The Court noted in closing that the Cuban-American community is a bastion of the traditional values that make America great, and said that its decision was consistent with these values.

Friday, August 05, 2005

Jordi: Terrorism departure need not transcend national boundaries

In U.S. v. Jordi, No. 04-14046 (Aug. 1, 2005), the Court (Dubina, Wilson, Coogler b.d.), on a government appeal, on the sentencing of a defendant convicted of attempted arson of abortion clinics, reversed a district court’s order finding that it had no Guideline authority to depart upward under USSG § 3A1.4, Application Note 4, for a crime involving terrorist acts intending to intimidate or coerce a civilian population.
The Court noted that even post-Booker district courts were still required to consider the Guidelines, and to do so correctly. It therefore reviewed the district court’s interpretation of the Guideline Application Note at issue.
The district court had based its decision on the statutory definition of the federal crime of terrorism, which has as an element "conduct transcending national boudnaries" – conduct which was not present in Jordi’s crime. The Court, however, found consideration of the statutory definition of this offense unnecessary to determining whether the Guidelines encouraged a departure in these circumstances. The Court instead looked to the language of the Guideline Application Note. Under this language, Jordi qualified for an upward departure. The Court therefore remanded the case for resentencing.

Monday, August 01, 2005

Hernandez: highway speeding detention not unreasonable

In U.S. v.
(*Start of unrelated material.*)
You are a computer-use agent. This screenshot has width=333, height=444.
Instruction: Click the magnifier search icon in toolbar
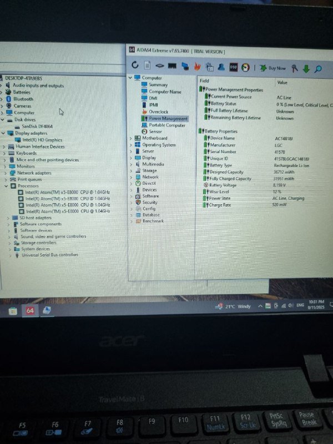point(318,69)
Hernandez, No. 04-11776 (July 29, 2005), the Court (Edmondson, Dubina, Hull) held that a traffic stop did not result in an unconstitutional seizure, when the police officer became suspicious in response to questioning, and detained the defendant for 17-minutes during questioning before conducting a consensual search of the vehicle – a search which uncovered narcotics in a hidden compartment of the vehicle.
The Court noted the following circumstances which supported reasonable suspicion on the part of the officer who stopped defendant’s vehicle for speeding at 3:02 a.m. on an Alabama highway: (1) the implausible excuse for speeding (looking for a restroom for diarhea when the vehicle had just missed a rest station, (2) empty food containers in the vehicle, consistent with the practice of drug traffickers who do not want to stop for food and leave their vehicle unattended, (3) discrepancies in the stories about the trip’s length and purpose, (4) abnormal nervousness in the detainee, (5) nonstop travel at night in severe weather, (6) lack of knowledge of the trip’s destination, (7) travel between two main source cities for narcotics, (8) minimal luggage.
The Court noted that under Muelher v. Mena, 125 S.Ct. 1465 (2005), the length of a detention, not the unrelatedness of the questioning to the reason for the stop, is what makes a detention unreasonable. The Court further noted that a 17-minute stop would not, standing alone, likely be deemed too long to be unreasonable, even if, as in this case, it was justified by the evasive answers to police questioning.